However, this positive momentum has stalled. In fiscal year 2024–25, the government sharply increased customs and excise duties on EVs by up to 80%, depending on motor capacity, raising prices by about 10%. This reversal came just as market interest was growing, undermining affordability. The removal of tax exemptions on locally produced vehicle parts threatens domestic assembly and manufacturing, missing a chance to foster a green industrial base and create jobs.


On the monetary side, Nepal Rastra Bank’s (NRB) 2025 decision to reduce the loan-to-value (LTV) ratio for EV financing from 80% to 60% further restricts access to credit. This move increases upfront capital requirements, hitting low- and middle-income buyers hardest—precisely the segment crucial to scaling EV adoption. The Nepal Automobile Dealers’ Association criticized the step, noting it contradicts government goals and could dampen demand.

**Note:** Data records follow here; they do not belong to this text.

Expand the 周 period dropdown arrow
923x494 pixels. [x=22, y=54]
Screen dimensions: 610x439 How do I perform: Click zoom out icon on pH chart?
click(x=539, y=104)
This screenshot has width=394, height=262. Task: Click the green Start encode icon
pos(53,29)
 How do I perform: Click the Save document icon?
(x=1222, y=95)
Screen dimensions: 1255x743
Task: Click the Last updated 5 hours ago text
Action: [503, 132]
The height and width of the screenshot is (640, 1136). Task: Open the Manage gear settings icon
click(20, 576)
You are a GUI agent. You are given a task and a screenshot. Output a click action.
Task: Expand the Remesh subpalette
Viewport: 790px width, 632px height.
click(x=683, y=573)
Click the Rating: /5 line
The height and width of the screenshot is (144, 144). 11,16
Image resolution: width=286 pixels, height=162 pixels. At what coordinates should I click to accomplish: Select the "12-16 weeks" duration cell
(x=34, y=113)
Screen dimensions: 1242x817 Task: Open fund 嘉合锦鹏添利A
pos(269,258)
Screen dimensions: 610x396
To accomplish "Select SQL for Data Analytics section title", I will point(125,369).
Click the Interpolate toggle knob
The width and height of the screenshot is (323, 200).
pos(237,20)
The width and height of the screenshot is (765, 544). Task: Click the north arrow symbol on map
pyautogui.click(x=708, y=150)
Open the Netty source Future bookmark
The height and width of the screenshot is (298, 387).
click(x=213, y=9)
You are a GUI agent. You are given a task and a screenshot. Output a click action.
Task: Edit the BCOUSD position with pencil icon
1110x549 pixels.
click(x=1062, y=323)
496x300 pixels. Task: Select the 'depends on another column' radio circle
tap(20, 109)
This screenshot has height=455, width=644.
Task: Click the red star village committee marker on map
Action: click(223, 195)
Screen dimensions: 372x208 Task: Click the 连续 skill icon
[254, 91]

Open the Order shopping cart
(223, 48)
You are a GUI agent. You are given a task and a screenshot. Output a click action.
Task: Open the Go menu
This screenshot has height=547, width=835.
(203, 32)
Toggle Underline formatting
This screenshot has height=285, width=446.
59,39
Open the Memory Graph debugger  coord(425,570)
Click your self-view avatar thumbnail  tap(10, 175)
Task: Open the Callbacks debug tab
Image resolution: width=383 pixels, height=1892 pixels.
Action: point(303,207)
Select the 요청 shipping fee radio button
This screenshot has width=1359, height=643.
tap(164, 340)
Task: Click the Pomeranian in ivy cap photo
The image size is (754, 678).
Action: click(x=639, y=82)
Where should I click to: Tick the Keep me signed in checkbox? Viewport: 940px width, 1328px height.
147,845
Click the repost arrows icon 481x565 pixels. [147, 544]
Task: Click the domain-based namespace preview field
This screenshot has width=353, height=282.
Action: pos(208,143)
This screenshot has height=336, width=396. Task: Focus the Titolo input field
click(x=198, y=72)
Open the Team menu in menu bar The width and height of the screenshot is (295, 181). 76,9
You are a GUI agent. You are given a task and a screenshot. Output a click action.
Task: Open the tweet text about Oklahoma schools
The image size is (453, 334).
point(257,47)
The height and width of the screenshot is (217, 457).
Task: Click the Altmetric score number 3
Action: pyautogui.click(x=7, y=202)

Although NRB has introduced green refinancing facilities at concessional interest rates (5–7%) and encouraged banks to prioritize EV lending, the reduced LTV ratio offsets these efforts. The lack of a consistent and supportive financing environment creates uncertainty for consumers and investors alike. Another significant issue is the insufficient budget allocation for environmental and EV infrastructure initiatives. In 2024–25, environmental programs received only a tiny fraction of the total fiscal budget. Though Nepal has installed around 400 public charging stations with plans to double this number, funding gaps threaten to stall the infrastructure buildup essential for widespread EV adoption.


Toward a Coordinated and Long-Term Policy Framework


To unlock Nepal’s EV potential, a fundamental shift in policy coordination is critical. Fiscal and monetary policies must be harmonized within a clear, consistent, and long-term strategy aligned with national development goals and climate commitments.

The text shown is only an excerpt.